Material shown:
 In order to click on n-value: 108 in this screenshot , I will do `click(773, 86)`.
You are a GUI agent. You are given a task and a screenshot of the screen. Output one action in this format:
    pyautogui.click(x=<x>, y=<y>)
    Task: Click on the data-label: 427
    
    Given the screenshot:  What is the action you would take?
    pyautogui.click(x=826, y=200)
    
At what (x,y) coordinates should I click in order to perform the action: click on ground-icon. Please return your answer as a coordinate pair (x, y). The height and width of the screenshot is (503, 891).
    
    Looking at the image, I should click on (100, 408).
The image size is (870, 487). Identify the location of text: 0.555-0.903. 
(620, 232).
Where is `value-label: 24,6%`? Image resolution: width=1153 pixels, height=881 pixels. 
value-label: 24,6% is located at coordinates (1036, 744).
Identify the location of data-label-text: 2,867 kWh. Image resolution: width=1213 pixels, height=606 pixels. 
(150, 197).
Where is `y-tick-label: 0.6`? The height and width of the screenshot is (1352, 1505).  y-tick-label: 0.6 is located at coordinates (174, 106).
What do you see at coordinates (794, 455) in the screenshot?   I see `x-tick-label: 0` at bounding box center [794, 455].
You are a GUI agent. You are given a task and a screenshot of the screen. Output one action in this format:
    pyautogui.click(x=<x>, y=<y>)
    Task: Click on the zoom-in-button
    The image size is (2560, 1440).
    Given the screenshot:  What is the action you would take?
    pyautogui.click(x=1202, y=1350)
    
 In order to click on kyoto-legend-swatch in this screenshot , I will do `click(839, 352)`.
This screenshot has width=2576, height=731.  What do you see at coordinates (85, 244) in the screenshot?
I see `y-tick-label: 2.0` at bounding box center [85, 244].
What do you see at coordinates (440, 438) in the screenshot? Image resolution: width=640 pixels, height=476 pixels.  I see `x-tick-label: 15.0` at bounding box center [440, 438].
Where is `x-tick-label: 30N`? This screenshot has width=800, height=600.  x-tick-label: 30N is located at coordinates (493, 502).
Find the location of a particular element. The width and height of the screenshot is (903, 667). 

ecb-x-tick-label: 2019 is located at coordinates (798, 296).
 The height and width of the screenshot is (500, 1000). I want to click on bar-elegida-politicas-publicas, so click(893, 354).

Work instruction: Set down again, with no changes, the part of the records that opens with the line containing "Find the location" and runs through the end of the records.

Result of the task:
Find the location of a particular element. The width and height of the screenshot is (903, 667). 

ecb-x-tick-label: 2019 is located at coordinates (798, 296).
 The height and width of the screenshot is (500, 1000). I want to click on bar-elegida-politicas-publicas, so click(893, 354).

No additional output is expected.